And his worse-for-wear mom says nothing of the troubles in Smallville, an economic moonscape where trailer-park meth labs are the only growth industry and a predatory zillionaire is gobbling up all the foreclosed farms. Like a lot of Americans taking their first steps onto the downhill side of middle age, Clark and Lois feel the melancholia and menace of a world closing in.  "When we were dreaming about having a family," murmurs a forlorn Lois in an unguarded moment, "it didn't look like this, did it?"

To be sure, Superman & Lois is not some do-not-go-gentle-into-that-good-Kryptonite wallow in gerontologic despair. It has plenty of conventional superhero plots, all imaginative and well-crafted. (That nuclear power plant mess was no one-off, but the work of a serial melt-downer who appears to have a grudge against Superman.) It's not above having a little straight-faced fun with itself—I loved a scene where Clark super-slaps around a vending machine that refused to turn loose a bag of potato chips. And the acting never turns hacky or camp. In particular, Jordan Elsass (Little Fires Everywhere) and stage actor Alex Garfin as Clark and Lois' kids manage to seem troubled without turning into martyred teenage drama queens.
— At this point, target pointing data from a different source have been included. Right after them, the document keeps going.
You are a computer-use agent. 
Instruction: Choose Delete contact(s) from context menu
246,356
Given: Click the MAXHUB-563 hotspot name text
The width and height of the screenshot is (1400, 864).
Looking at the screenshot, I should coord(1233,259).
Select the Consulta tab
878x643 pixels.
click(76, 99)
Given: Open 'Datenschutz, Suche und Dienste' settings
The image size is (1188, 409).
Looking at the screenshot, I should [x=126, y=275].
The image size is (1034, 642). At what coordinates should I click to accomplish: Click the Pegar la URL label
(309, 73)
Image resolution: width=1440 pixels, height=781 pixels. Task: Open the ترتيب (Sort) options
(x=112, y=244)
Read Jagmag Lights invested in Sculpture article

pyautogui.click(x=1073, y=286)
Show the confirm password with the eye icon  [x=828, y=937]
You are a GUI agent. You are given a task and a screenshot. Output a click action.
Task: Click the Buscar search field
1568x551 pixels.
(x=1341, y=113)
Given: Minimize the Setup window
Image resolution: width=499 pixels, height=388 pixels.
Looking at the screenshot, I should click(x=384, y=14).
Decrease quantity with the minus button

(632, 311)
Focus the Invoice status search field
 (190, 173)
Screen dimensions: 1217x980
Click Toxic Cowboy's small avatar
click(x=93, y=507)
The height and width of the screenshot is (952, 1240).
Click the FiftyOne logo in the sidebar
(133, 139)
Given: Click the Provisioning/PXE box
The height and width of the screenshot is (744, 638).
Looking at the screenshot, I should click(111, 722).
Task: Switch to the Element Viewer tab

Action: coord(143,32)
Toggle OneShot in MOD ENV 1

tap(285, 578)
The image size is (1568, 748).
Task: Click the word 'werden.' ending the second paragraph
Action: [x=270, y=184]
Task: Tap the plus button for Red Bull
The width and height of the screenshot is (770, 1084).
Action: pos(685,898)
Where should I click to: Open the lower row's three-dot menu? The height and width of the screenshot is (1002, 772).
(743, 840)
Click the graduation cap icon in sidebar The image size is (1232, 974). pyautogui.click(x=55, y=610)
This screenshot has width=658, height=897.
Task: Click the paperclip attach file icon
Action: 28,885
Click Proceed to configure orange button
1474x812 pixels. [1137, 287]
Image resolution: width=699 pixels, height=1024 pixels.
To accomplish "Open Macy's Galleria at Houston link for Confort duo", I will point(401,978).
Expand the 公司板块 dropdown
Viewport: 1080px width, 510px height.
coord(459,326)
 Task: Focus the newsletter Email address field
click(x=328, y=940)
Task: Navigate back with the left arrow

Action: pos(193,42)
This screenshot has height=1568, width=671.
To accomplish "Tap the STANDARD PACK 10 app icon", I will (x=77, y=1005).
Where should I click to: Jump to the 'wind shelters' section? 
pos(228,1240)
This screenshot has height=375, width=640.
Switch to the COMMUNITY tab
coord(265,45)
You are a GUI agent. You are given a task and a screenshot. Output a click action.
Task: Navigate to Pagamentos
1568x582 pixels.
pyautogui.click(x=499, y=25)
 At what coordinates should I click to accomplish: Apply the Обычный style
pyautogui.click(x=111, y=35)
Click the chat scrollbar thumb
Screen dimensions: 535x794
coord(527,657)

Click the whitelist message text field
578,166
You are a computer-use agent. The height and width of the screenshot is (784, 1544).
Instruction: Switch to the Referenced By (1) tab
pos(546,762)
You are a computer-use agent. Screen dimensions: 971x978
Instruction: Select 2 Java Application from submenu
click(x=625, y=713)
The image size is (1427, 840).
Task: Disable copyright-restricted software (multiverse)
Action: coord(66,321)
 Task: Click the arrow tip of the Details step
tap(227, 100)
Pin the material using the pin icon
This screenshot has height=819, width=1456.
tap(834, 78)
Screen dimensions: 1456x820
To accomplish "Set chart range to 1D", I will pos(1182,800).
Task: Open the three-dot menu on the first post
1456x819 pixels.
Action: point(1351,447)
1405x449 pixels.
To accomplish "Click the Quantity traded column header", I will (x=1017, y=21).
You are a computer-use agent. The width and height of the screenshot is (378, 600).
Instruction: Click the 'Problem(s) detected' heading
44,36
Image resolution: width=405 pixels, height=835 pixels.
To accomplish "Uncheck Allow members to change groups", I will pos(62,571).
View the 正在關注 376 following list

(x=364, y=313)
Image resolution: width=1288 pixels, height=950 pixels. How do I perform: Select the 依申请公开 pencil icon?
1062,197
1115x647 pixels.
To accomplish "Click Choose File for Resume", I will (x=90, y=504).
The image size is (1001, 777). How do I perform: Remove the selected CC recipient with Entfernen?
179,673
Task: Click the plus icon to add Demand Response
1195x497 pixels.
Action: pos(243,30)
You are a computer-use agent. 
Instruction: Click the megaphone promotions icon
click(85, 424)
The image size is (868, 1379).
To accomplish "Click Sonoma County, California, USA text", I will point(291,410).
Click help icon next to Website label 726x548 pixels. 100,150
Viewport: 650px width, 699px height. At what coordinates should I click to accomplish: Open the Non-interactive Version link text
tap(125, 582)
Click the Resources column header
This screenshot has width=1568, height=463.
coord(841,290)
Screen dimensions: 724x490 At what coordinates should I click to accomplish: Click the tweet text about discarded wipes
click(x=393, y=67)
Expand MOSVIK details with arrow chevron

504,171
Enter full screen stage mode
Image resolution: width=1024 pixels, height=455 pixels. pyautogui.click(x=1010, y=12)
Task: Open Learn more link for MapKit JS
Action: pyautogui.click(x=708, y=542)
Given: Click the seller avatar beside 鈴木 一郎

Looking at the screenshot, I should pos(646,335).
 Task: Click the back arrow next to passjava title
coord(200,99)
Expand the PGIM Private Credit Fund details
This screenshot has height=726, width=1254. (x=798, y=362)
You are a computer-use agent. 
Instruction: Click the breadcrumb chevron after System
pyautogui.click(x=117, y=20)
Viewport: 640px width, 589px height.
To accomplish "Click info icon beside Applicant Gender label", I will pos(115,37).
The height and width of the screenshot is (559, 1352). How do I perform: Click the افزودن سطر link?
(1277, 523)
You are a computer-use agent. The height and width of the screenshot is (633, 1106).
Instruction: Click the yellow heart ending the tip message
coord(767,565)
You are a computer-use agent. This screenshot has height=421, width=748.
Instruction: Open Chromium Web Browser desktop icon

Overall, the show—or at least its pilot episode, the only one The CW made available—manages the extraordinary feat of appealing to young genre fans as well striking a chord with their parents, even those still wondering if modern technology can't produce a pair of X-Ray Spex that really work. As an embroidered sampler on the Kent family home in Smallville observes, "IT ALL WENT BY SO FAST."